Open Wei-Liao opened 3 years ago
Hello,
I don't know about your case but if you are using not continuous parcels but sparse polygons you should use building centroids (points) and a distance-based spatial weight matrix to obtain results. The plugin uses a contiguity-based matrix in case of the input layer is a polygon which is not useful if the polygons are not connected in space.
Besides that, I would suggest using <10,000 features for running the plugin, especially when using points, if you want to see some result in a reasonable time.
Performance is connected to the capability of PySAL mainly and from my experience the bottleneck is always the generation of the spatial weight matrix (the plugin use the default function to create it while some more advanced options may be available through Python scripting).
Another possible solution that not implies coding would be to generate the spatial weight matrix using GeoDa and store it in a file.
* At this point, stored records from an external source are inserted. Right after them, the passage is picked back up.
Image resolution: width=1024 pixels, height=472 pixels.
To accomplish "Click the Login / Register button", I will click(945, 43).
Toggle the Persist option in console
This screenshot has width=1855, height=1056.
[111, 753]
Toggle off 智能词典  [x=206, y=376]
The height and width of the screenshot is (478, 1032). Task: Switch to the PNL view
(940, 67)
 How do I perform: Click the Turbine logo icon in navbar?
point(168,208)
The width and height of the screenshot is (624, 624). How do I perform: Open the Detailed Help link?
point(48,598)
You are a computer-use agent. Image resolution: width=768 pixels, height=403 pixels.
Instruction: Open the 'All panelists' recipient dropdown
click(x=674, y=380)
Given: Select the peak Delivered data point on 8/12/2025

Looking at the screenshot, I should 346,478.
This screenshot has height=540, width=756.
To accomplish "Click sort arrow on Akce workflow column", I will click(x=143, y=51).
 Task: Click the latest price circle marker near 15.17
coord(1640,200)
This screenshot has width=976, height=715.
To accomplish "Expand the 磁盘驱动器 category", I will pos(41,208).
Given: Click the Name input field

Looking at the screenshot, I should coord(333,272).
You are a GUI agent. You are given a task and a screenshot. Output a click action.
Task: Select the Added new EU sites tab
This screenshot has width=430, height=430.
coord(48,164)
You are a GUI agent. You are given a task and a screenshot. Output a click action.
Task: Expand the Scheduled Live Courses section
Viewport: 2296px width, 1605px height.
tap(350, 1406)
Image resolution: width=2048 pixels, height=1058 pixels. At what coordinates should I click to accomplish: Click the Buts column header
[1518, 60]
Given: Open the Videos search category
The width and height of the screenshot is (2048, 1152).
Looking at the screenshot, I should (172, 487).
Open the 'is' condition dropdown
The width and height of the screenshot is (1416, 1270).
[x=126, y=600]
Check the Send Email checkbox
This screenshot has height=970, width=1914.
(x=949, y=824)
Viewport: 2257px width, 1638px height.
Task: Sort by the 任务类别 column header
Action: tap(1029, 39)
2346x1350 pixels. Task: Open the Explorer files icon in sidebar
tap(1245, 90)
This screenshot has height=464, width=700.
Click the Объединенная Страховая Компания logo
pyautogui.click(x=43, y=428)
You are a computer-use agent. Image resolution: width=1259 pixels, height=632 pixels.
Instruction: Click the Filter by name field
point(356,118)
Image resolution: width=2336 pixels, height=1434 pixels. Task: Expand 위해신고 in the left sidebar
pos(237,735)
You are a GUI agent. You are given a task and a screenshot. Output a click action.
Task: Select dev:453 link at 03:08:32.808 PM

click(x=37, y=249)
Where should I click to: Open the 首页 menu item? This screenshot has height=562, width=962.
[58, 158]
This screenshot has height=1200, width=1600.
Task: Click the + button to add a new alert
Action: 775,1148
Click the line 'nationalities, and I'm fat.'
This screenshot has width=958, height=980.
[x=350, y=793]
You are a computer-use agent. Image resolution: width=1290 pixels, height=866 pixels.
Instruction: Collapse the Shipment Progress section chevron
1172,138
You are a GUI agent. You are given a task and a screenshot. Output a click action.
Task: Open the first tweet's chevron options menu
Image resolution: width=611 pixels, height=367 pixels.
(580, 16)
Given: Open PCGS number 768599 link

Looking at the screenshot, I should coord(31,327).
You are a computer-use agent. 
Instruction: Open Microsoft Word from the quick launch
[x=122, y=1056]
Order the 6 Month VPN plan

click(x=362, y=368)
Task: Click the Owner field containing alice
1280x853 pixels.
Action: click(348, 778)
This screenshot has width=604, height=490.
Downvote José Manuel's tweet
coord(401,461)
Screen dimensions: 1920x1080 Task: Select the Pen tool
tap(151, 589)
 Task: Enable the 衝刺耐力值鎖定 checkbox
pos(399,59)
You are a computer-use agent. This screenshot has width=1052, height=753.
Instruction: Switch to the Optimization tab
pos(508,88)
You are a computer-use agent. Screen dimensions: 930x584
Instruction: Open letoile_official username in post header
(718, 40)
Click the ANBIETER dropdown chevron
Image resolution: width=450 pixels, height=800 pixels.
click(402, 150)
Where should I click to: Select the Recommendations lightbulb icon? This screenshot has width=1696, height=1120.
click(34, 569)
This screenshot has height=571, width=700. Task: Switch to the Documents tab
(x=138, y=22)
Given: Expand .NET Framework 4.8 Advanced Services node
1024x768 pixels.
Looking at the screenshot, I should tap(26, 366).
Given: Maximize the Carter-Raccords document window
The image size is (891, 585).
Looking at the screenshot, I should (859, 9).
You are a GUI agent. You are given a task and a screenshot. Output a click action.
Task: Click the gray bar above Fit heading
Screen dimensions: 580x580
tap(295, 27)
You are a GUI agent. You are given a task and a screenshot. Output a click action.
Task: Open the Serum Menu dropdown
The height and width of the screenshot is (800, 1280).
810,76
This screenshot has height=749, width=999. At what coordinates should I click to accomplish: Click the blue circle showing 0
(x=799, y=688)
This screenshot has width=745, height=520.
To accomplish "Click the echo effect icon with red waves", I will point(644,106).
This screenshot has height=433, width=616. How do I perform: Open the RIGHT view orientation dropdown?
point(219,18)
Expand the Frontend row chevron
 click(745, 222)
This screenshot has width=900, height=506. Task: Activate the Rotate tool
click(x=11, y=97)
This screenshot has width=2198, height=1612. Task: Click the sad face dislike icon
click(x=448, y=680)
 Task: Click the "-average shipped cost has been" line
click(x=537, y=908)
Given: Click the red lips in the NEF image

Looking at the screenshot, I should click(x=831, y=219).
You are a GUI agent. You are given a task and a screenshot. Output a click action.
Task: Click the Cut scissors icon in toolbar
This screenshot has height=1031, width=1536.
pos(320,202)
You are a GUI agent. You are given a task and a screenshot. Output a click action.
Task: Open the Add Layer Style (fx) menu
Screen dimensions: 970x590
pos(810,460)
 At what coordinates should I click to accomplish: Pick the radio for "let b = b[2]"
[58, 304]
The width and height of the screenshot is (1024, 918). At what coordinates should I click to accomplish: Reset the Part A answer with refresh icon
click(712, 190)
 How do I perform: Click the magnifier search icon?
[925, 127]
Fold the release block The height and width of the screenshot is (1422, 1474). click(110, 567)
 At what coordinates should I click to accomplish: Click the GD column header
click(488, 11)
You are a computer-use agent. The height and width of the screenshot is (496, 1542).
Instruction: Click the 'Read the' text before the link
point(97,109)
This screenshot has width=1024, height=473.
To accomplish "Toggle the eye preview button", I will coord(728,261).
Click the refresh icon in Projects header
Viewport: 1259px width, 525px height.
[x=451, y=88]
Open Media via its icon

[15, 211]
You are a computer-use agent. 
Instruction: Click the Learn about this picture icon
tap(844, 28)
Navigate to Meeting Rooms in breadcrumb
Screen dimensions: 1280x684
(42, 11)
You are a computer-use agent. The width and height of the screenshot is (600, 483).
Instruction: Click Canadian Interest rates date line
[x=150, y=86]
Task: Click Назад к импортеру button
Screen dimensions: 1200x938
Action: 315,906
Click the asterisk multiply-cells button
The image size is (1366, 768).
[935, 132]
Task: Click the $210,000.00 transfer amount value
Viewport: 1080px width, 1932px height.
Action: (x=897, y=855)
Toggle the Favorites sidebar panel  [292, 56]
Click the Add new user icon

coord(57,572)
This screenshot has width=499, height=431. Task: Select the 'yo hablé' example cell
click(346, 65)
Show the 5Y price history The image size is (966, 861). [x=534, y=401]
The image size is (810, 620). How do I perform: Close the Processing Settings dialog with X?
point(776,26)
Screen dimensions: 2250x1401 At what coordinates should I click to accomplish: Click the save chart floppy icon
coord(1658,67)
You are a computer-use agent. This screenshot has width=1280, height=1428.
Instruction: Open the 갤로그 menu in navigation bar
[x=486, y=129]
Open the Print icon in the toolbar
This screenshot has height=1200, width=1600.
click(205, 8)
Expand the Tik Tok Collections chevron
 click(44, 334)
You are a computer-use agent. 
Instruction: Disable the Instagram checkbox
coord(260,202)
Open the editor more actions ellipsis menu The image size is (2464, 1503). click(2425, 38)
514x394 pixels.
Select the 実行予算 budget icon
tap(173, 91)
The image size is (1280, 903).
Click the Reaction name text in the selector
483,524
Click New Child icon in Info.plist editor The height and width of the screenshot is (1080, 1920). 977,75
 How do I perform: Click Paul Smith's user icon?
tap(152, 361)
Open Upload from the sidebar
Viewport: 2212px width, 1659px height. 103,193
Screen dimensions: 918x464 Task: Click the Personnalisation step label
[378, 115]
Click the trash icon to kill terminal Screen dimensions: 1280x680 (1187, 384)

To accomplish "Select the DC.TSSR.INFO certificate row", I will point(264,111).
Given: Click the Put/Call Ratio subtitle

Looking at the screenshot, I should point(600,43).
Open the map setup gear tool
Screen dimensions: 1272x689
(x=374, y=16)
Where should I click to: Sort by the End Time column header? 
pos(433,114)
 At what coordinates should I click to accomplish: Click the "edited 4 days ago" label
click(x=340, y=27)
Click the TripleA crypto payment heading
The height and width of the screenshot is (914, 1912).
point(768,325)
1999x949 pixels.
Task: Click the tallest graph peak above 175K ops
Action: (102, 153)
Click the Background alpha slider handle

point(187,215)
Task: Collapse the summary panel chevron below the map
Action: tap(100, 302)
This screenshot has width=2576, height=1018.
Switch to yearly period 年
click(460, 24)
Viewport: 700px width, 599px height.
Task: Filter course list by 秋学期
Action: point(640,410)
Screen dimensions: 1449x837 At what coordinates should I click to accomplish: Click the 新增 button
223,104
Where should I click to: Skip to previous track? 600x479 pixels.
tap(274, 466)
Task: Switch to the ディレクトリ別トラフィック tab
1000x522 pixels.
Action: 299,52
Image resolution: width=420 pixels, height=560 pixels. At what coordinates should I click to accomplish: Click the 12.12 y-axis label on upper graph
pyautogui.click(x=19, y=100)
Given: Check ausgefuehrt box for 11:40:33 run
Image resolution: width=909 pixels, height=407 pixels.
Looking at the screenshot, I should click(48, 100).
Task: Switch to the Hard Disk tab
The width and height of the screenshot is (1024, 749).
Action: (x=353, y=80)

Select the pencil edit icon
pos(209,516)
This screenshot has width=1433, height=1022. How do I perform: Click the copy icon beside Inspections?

Then use this file as input for I and G computation again from GeoDa.
Hope this will be useful.
Daniele
Firstly, thanks for such useful tool! It's not really an issue, but a question I have in mind. Currently I am working on a project that requires hot spot analysis (for both local GI* and Moran's I). My data is huge, it's a shape file with 600,000 buildings as polygons with attributes. Obviously I expected it to take a long time for a single run. However, it never ends and I couldn't even tell if it has crashed or not. My computer equipped with a CPU 3970X and 256 G memory installed. But since multiprocessing is not really possible, so the hardware power is kind of irrelevant. So my question is, currently what is the maximum number of polygons approximately the tool can handle? Thank you so much!